Internal real-time microscopic diagnosis of vanadium redox flow battery

Abstract

In a vanadium redox flow battery, four different physical parameters (voltage, current, temperature, and flow) can affect its overall function and lifespan. The present nodus is that only an inference, simulate, external, or single measurement can be used, and that real-time data cannot be obtained accurately and immediately in the vanadium redox flow battery. However, external measurement of the sensor may cause the measured data to be different from the actual data inside the vanadium redox flow battery. Furthermore, a single measurement makes the vanadium redox flow battery need to be connected to many devices at the same time, making the overall system more complicated.
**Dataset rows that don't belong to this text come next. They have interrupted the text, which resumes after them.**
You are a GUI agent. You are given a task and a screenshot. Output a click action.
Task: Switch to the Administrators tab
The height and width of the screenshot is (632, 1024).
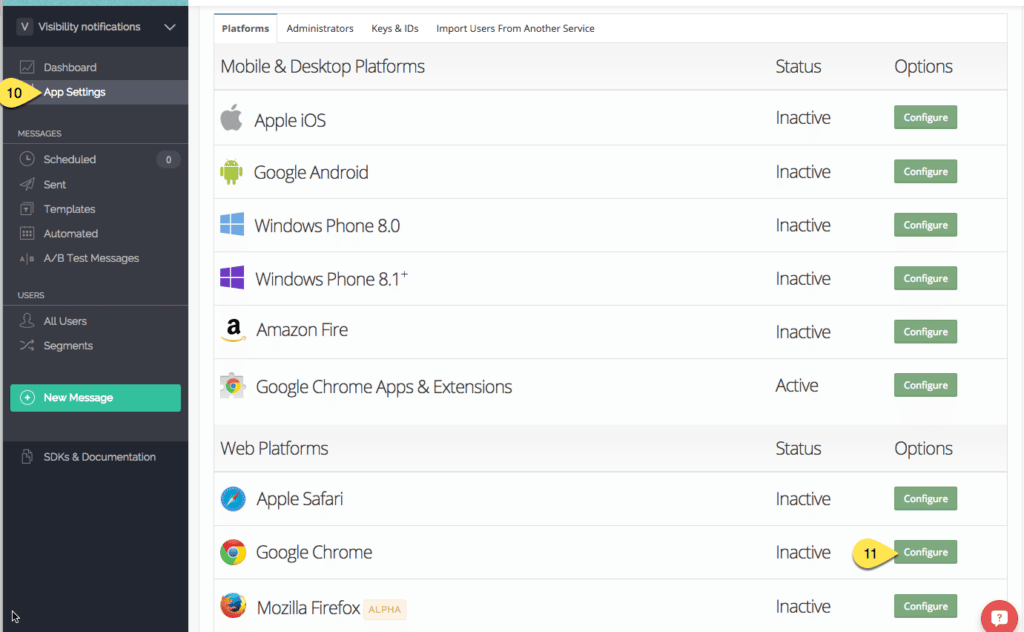pyautogui.click(x=320, y=29)
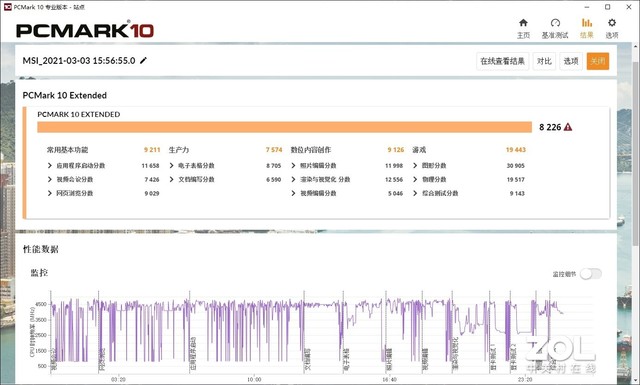
Task: Click the red warning triangle beside 8 226
Action: point(568,127)
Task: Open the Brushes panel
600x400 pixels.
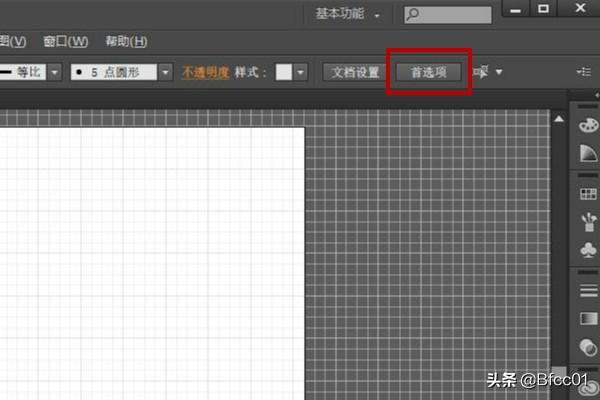Action: coord(588,221)
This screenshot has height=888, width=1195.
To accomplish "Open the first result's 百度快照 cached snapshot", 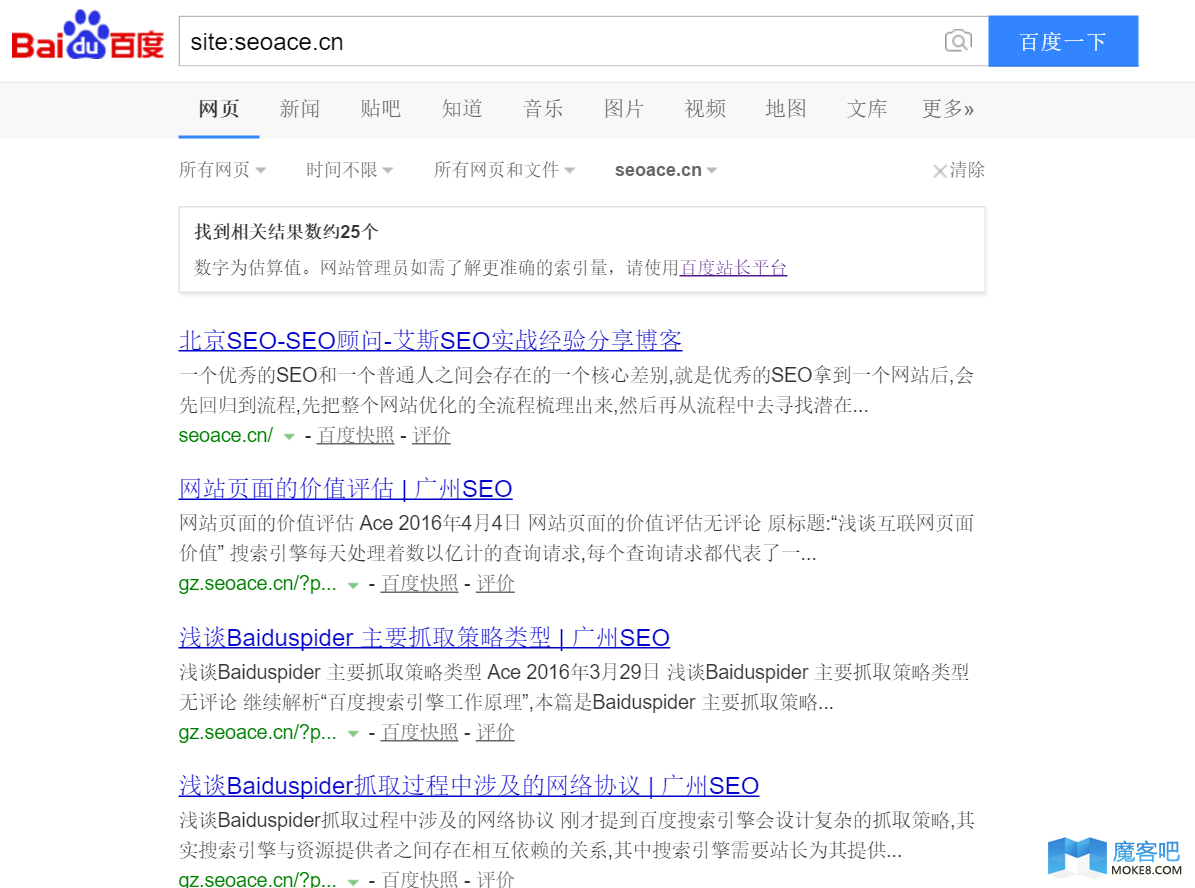I will click(x=356, y=436).
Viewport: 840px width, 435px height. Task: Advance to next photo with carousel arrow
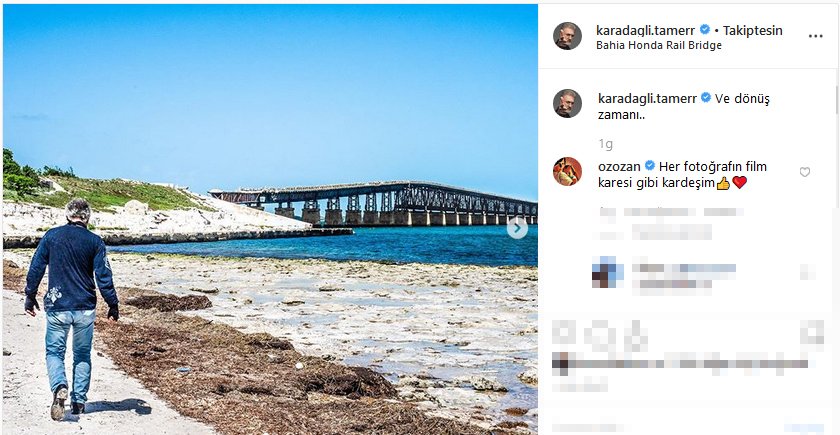tap(517, 229)
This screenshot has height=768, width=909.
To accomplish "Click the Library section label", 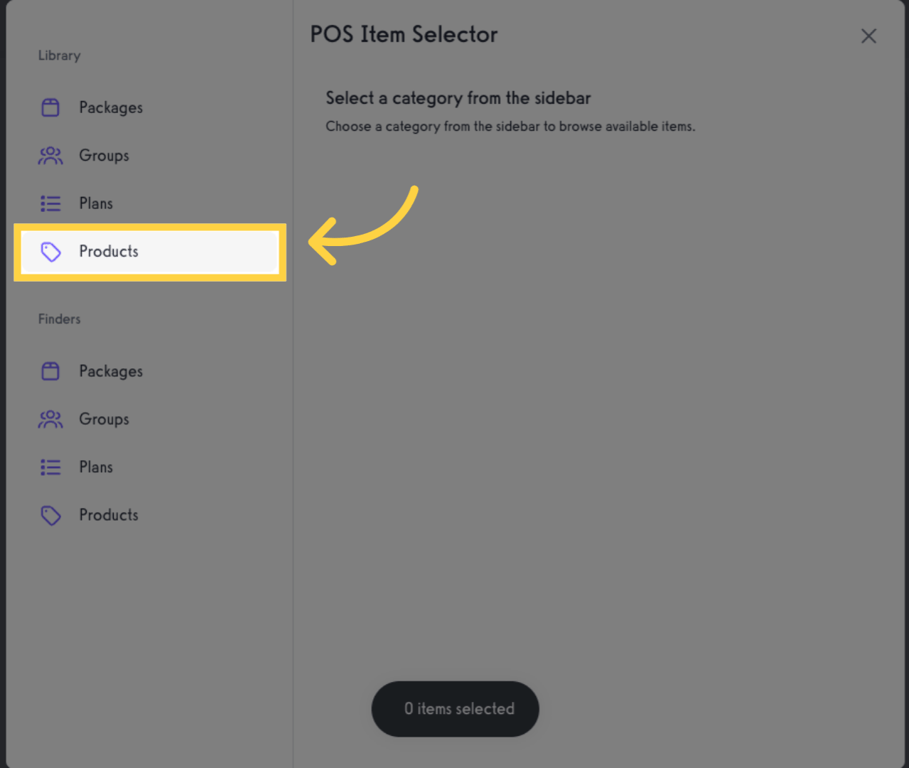I will 59,55.
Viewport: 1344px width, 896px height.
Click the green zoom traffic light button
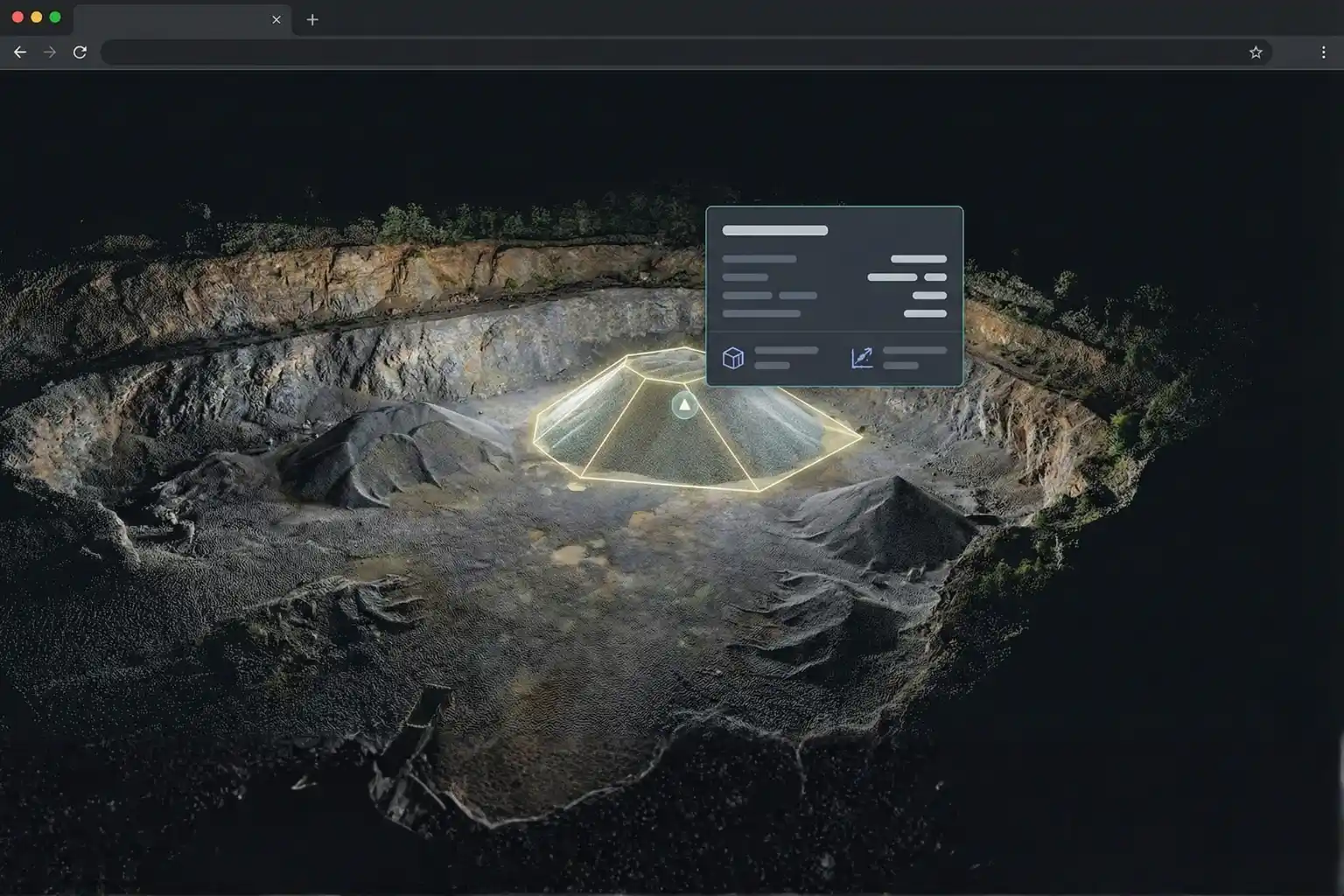click(x=55, y=15)
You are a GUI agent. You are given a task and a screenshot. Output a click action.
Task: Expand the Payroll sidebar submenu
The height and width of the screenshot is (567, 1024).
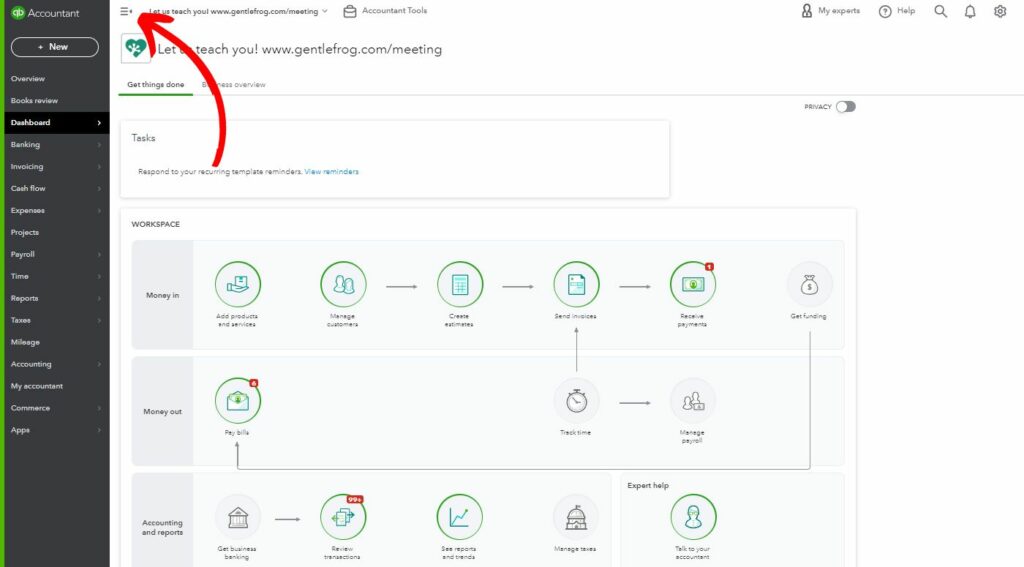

As a result, in order to realize inner real-time microscopical monitoring of a vanadium redox flow battery, this study used micro-electro-mechanical systems (MEMS) technology to exploit a flexible integrated (voltage, current, temperature, and flow) microsensor, which can be inserted in the vanadium redox flow battery for real-time microscopic sensing and monitoring. The technical advantages of the proposed micro-sensor include: (1) a small area and simultaneous local measurement of four physical quantities (voltage, current, temperature, and flow); (2) accurate embedding in an elastic measurement position; (3) sensitivity, high accuracy, and quick response; and (4) elastic design and customized development. The flexible integrated microsensor can exactly measure the local voltage, current, temperature, and flow operating conditions in the vanadium redox flow battery and can instantly provide feedback of internal information. The optimal operating parameters can then be adjusted immediately, so as to enhance the battery performance and effectively prolong its life.